### What is being asked
Copy out each line of the data that holds the string "computer".
--------------------------------------------------
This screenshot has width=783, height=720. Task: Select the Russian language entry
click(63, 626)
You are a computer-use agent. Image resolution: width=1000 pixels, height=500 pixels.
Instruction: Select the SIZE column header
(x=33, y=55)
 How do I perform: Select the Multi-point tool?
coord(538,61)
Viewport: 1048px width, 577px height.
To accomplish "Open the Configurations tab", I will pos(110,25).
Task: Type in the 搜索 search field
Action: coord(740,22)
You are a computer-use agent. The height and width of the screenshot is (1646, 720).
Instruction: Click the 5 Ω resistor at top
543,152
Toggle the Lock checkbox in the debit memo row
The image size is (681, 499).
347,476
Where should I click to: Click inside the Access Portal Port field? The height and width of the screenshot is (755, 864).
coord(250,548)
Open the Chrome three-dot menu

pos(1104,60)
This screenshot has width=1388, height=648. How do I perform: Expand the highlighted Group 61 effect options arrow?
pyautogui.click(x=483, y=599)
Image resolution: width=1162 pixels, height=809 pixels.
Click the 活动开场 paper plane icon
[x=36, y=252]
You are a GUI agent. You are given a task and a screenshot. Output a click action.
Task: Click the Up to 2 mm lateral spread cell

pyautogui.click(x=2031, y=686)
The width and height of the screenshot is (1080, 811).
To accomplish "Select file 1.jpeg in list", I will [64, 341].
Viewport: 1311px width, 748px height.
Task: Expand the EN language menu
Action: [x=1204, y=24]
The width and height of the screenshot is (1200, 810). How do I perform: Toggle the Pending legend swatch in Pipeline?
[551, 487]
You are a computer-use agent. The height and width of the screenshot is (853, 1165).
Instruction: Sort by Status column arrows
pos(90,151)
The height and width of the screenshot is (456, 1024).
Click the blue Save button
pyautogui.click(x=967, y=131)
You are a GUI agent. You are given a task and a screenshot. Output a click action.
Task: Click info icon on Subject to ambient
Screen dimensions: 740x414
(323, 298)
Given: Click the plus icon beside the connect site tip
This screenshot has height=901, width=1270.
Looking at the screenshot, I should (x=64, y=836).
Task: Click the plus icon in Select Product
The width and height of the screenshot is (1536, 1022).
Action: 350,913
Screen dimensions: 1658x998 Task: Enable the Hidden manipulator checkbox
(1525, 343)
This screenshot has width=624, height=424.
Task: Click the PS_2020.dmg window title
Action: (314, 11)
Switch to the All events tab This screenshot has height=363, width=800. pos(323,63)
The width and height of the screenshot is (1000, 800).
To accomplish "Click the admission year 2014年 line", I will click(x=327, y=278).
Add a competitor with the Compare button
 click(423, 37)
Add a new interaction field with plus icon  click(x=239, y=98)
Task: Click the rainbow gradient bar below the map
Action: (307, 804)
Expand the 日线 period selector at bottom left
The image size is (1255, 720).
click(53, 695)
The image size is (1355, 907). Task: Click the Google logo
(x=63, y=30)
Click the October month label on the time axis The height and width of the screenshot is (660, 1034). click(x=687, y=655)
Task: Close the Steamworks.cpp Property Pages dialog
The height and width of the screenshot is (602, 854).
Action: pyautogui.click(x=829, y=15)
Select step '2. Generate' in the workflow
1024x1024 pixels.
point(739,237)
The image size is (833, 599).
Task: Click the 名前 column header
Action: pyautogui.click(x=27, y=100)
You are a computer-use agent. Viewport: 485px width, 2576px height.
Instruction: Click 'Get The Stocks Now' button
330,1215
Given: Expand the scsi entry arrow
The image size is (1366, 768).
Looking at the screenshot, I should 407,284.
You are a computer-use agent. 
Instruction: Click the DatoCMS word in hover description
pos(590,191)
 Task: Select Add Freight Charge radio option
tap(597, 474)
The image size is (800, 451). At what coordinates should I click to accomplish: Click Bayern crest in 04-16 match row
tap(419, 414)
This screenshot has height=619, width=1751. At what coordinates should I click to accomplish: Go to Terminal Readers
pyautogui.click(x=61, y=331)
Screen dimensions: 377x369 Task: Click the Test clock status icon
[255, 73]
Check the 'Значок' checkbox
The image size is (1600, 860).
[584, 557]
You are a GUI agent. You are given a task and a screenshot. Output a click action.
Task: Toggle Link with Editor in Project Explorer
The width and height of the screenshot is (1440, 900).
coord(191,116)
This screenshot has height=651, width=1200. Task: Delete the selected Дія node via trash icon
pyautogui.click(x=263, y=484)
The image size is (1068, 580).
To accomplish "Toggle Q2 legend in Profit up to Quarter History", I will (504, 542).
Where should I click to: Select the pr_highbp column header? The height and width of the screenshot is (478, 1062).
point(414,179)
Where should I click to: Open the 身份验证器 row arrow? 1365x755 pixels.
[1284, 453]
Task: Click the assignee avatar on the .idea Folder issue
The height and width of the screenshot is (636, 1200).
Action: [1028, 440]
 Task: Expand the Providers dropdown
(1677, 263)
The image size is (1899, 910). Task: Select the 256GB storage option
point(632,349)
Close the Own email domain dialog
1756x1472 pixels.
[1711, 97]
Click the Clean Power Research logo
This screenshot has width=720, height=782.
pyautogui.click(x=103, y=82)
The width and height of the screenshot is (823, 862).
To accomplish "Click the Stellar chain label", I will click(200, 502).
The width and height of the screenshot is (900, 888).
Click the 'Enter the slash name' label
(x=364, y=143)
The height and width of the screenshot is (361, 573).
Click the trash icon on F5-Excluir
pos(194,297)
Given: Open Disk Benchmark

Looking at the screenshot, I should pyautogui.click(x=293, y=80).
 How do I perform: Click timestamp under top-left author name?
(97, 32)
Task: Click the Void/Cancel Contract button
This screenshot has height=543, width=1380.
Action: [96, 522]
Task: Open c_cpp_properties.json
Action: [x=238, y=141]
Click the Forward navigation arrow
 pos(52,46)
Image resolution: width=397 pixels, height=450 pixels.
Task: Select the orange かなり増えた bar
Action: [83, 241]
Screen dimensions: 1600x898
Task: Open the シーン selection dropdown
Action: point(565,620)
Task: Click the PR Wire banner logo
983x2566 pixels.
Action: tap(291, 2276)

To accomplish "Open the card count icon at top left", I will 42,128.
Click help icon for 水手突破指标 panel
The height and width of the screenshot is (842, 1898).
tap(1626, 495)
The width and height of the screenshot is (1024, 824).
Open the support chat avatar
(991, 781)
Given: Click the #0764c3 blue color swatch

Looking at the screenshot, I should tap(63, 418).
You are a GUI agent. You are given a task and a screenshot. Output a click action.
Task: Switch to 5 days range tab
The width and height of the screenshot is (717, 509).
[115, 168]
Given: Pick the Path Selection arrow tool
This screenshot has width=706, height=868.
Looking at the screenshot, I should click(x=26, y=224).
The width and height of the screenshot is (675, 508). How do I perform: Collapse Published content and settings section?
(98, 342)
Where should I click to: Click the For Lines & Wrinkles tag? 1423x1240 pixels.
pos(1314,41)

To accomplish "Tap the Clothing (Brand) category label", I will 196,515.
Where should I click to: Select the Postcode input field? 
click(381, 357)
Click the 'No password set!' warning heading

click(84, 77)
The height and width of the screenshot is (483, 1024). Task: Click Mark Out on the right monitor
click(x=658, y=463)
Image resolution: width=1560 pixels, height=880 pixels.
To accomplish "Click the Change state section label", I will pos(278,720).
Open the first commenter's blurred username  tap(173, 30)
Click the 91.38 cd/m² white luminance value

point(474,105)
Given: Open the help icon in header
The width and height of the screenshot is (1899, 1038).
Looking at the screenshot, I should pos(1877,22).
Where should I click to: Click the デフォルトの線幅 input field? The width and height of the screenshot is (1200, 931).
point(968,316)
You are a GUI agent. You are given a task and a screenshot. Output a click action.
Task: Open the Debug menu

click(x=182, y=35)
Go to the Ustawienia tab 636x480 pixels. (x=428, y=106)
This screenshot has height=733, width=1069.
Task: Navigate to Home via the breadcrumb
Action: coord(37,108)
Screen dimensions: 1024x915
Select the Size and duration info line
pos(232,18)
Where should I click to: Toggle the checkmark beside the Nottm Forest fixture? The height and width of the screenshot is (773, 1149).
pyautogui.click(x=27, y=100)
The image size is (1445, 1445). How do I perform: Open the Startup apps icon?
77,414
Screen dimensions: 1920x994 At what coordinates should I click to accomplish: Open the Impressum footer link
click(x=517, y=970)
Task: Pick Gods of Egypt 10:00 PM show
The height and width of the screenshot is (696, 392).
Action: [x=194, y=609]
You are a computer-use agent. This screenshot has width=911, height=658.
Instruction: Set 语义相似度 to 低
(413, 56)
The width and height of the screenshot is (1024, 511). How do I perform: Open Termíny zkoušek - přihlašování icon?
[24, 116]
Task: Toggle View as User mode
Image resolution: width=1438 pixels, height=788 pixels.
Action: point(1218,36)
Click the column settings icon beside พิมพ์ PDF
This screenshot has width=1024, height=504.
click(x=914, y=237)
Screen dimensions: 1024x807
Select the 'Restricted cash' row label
--------------------------------------------------
### Output for this task
You are a computer-use agent. Image resolution: width=1000 pixels, height=500 pixels.
You are a computer-use agent. The height and width of the screenshot is (1646, 720).
You are a computer-use agent. The height and width of the screenshot is (853, 1165).
You are a computer-use agent. Viewport: 485px width, 2576px height.
You are a computer-use agent. 
You are a computer-use agent. This screenshot has width=911, height=658.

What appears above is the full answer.